Wednesday, June 14, 2017

Namibia retains rate as inflation eases, economy feeble

      Namibia's central bank left its benchmark repo rate at 7.0 percent, noting that inflation had slowed  in the first four months of the year while the domestic economy remained weak.
      The Bank of Namibia, which has kept its rate steady since raising it by 25 basis points in April 2016, also said growth in private sector credit had slowed in the first four months of the year, with the annual growth rate at 8.6 percent, down from 13.0 percent in the same 2016 period.
      Slowing growth was visible in credit advances to both the corporate and household sectors, especially in mortgages and installment credit, the central bank added.
      Namibia's inflation rate decelerated to 6.7 percent in April from 8.2 percent in January due to lower food inflation and by the end of the year inflation is expected to average 6.9 percent.

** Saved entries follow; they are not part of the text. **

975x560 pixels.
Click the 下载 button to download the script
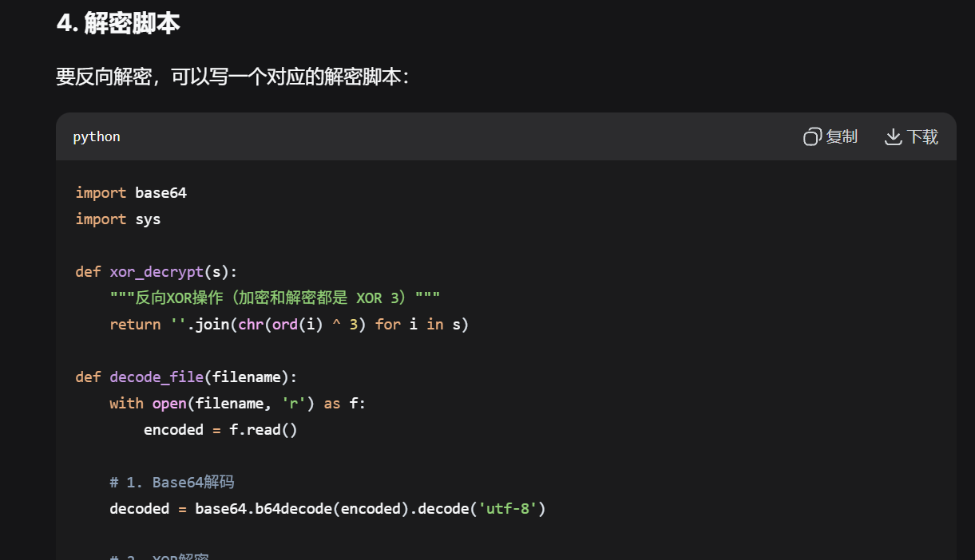click(x=911, y=136)
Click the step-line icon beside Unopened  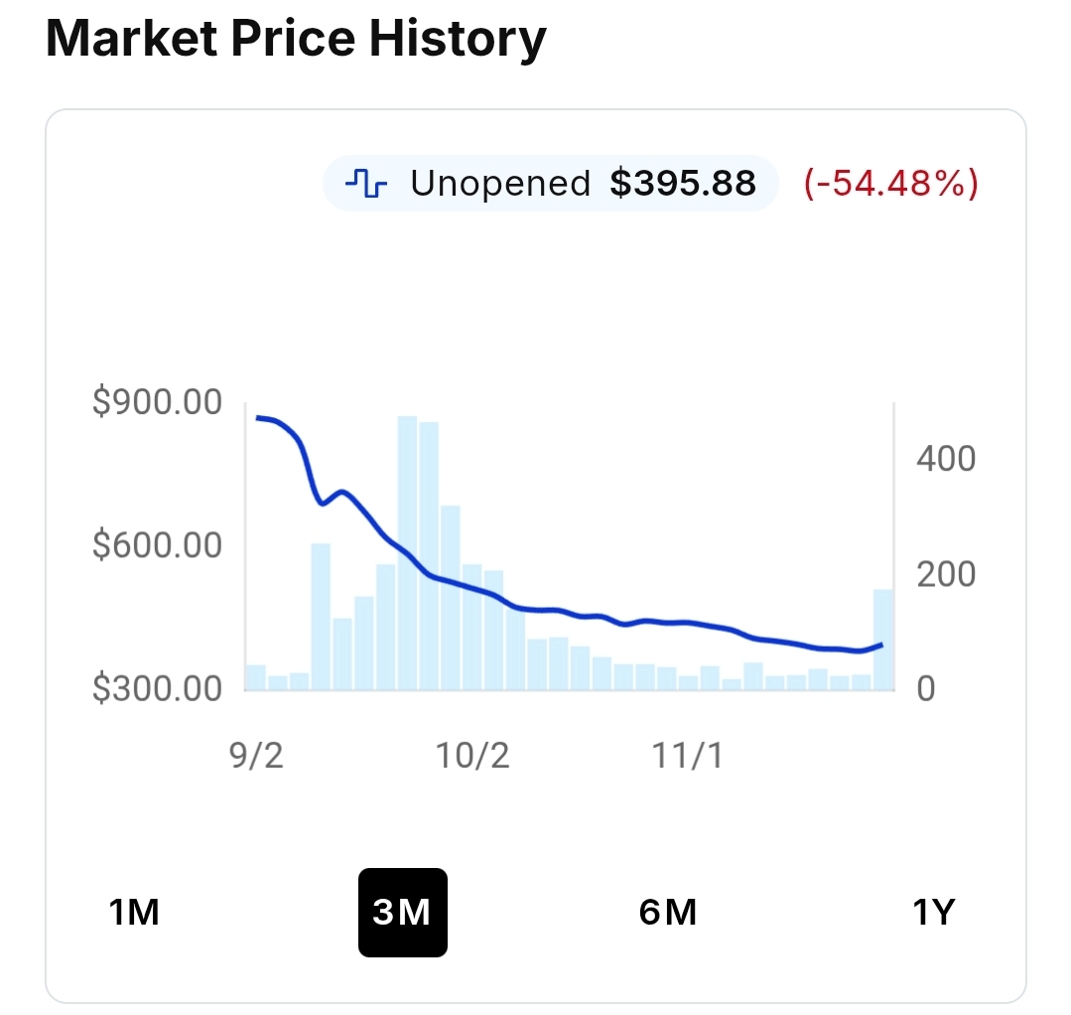(x=364, y=184)
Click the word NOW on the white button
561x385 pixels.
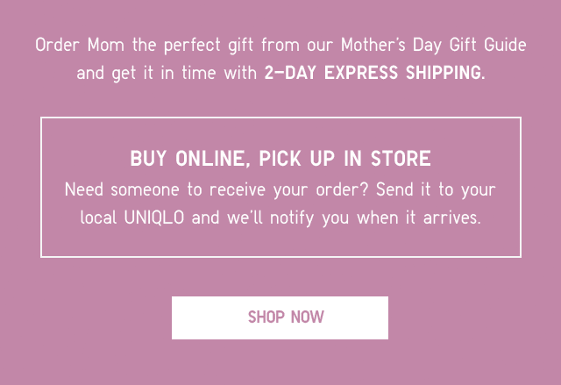pyautogui.click(x=308, y=317)
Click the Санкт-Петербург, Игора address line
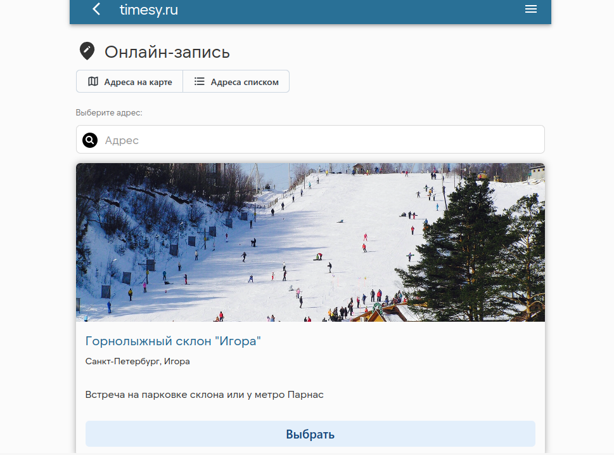 click(138, 362)
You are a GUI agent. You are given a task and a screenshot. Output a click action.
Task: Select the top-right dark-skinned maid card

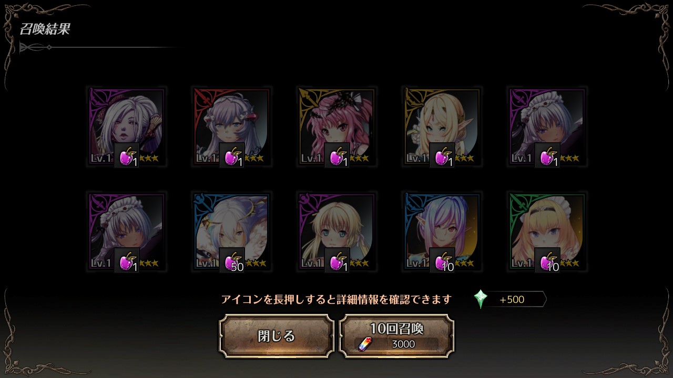[547, 127]
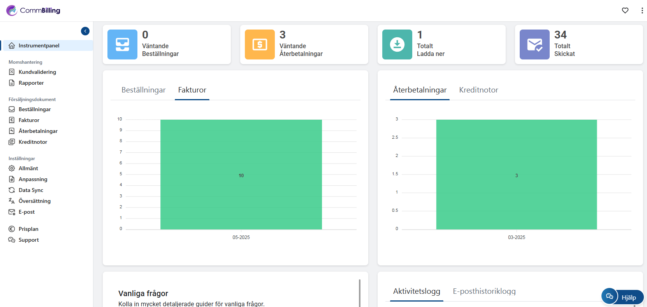Open the Prisplan page

(28, 229)
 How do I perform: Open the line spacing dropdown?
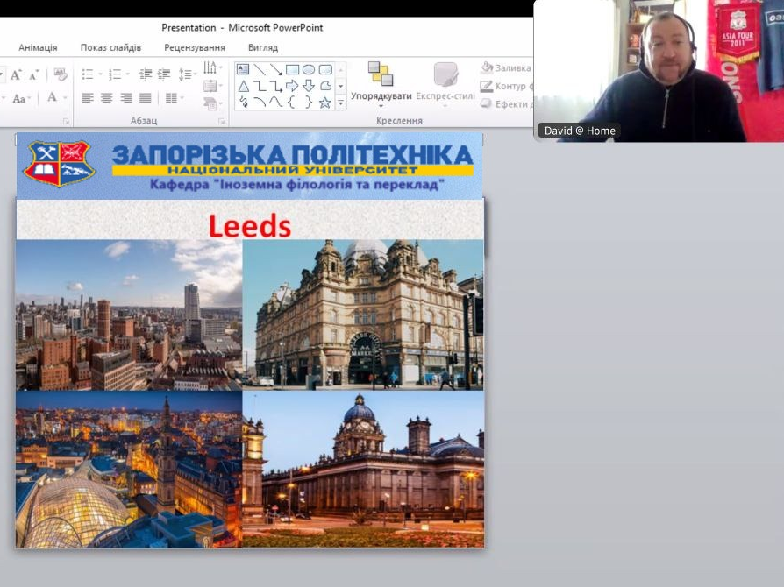pos(186,74)
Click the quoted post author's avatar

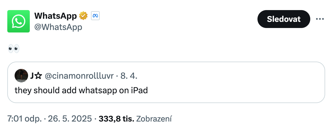(21, 76)
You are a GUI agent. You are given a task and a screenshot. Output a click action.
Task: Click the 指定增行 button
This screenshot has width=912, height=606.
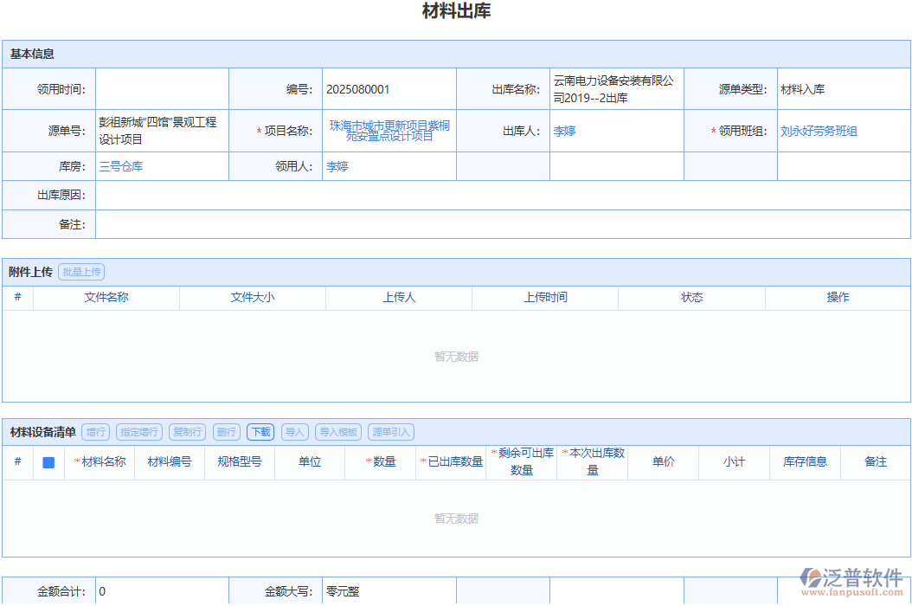[x=138, y=432]
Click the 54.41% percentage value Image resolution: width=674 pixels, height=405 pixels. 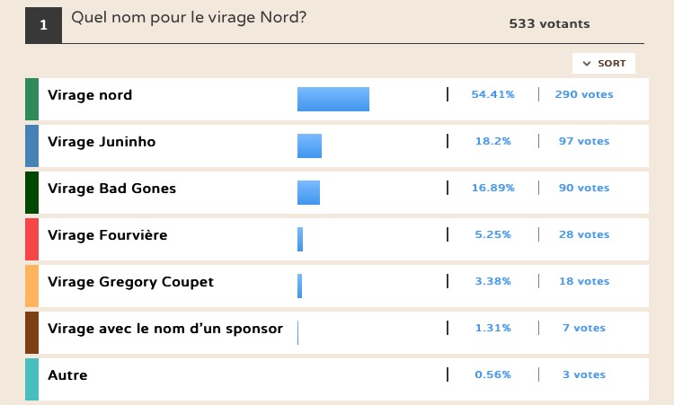tap(493, 94)
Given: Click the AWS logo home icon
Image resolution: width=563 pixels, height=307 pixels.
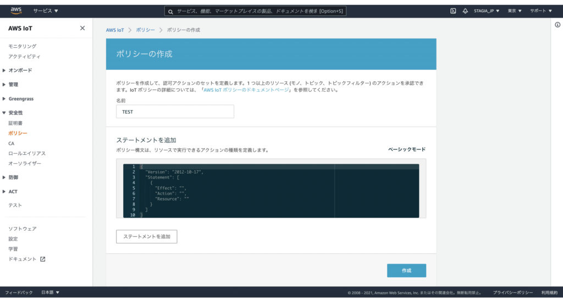Looking at the screenshot, I should pos(16,10).
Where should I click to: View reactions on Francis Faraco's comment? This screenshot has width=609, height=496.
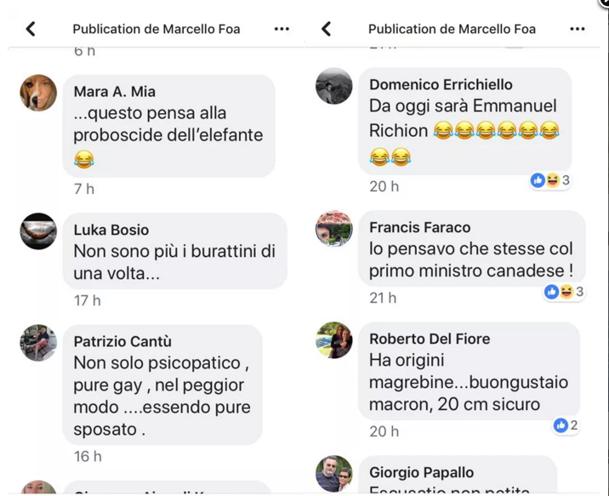click(x=564, y=291)
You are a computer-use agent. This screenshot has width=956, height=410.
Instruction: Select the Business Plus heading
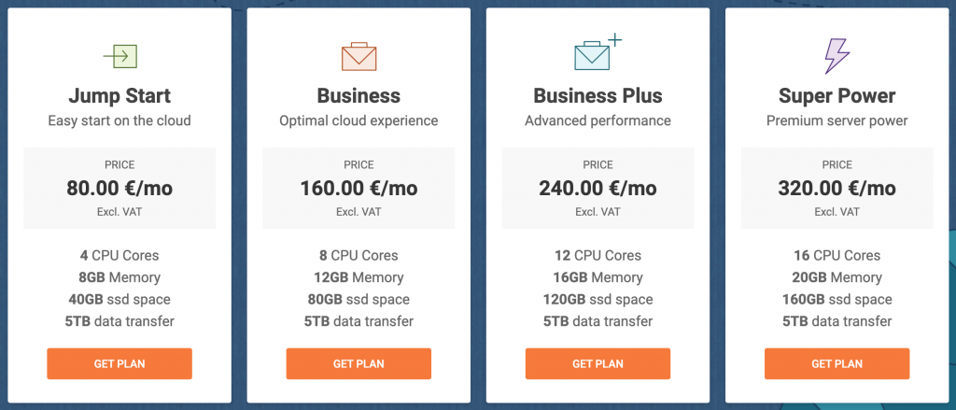(x=598, y=96)
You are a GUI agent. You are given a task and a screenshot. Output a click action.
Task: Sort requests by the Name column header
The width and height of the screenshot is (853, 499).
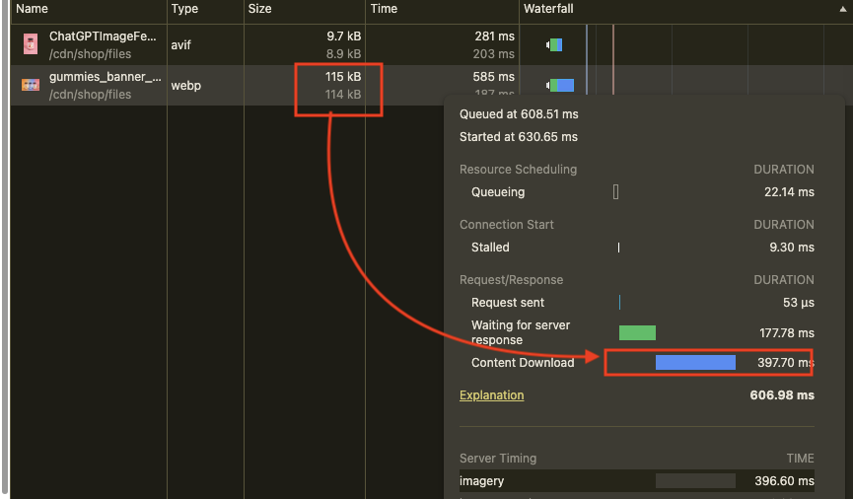click(x=33, y=9)
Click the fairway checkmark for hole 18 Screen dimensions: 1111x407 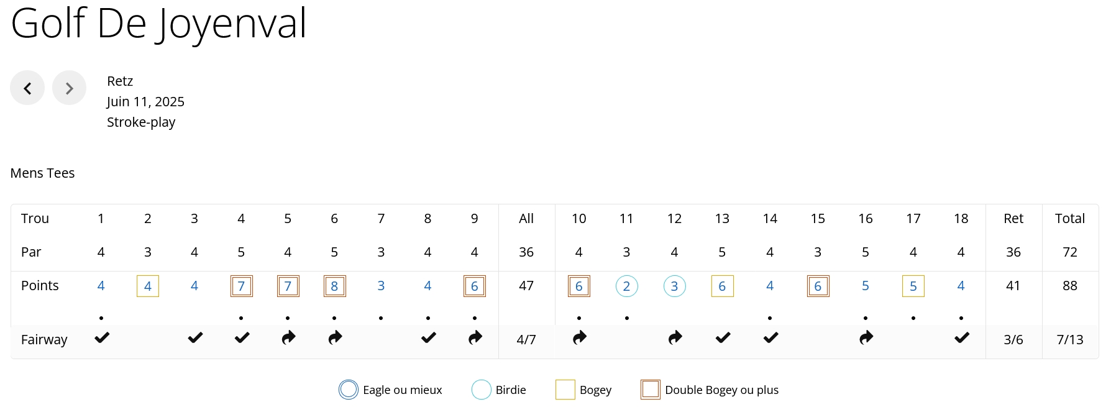pyautogui.click(x=961, y=338)

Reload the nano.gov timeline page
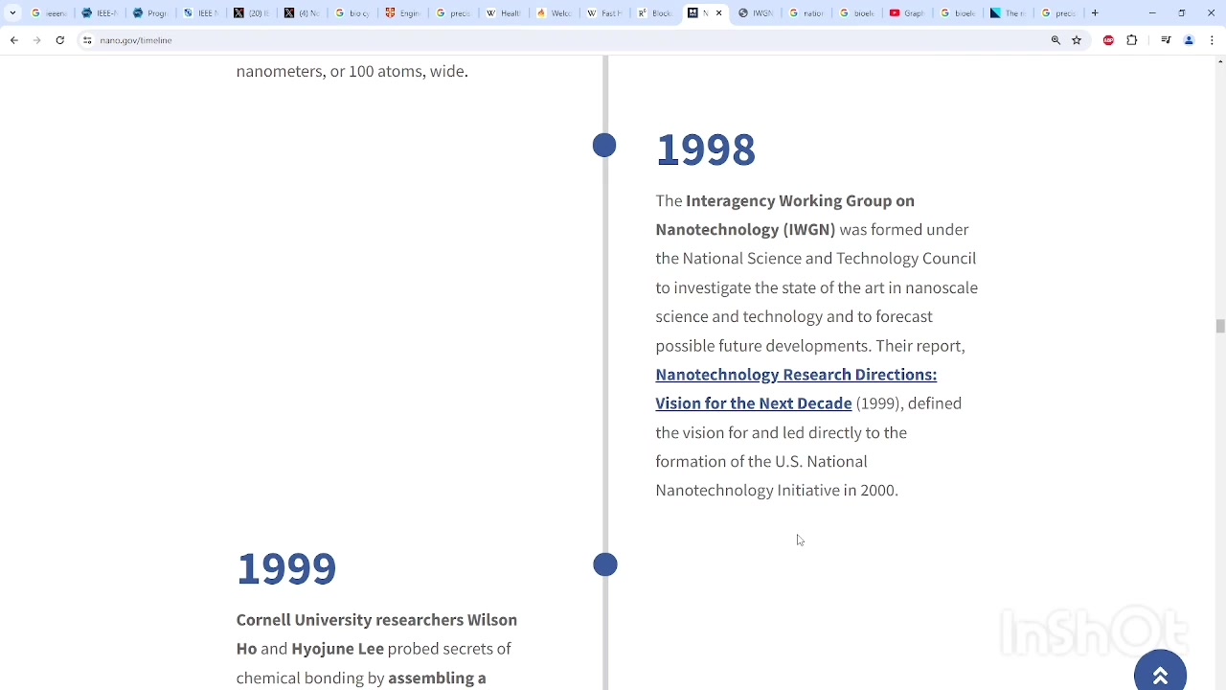pyautogui.click(x=59, y=40)
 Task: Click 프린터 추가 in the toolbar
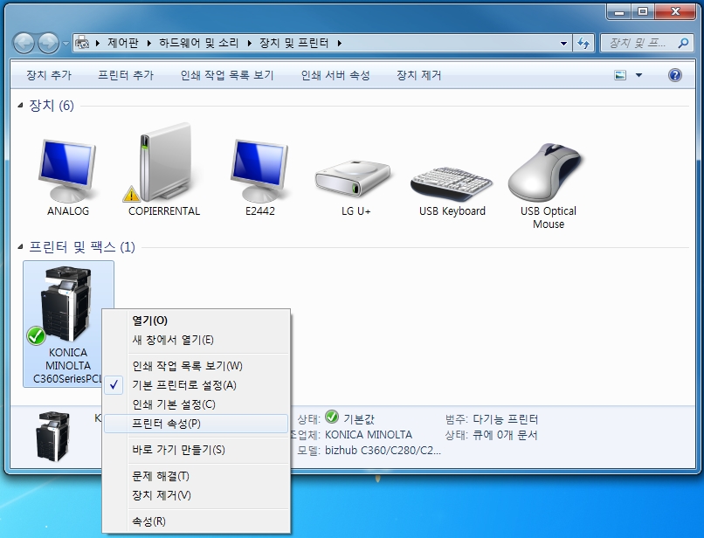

      Namibia's economy shrank by an annual 3.1 percent in the fourth quarter of last year compared with a 0.8 percent contraction in the third quarter with growth in the full year of only 0.2 percent, down from 6.1 percent in 2015.
      Weakness continued at the start of this year, with the central bank saying "this feeble performance was largely reflected in sectors such as manufacturing, construction as well as wholesale and retail trade."
     The bright spots include the mining sector, particularly the production of diamonds, zinc and gold and going forward the output of uranium and blister copper is expected to improve.
     As of June 1, Namibia's stock of international reserves rose to 24.2 Namibian dollars billion from 22.3 billion as of March 31, "thereby sufficient to sustain the currency peg between the Namibia dollar and the South African rand," the bank said.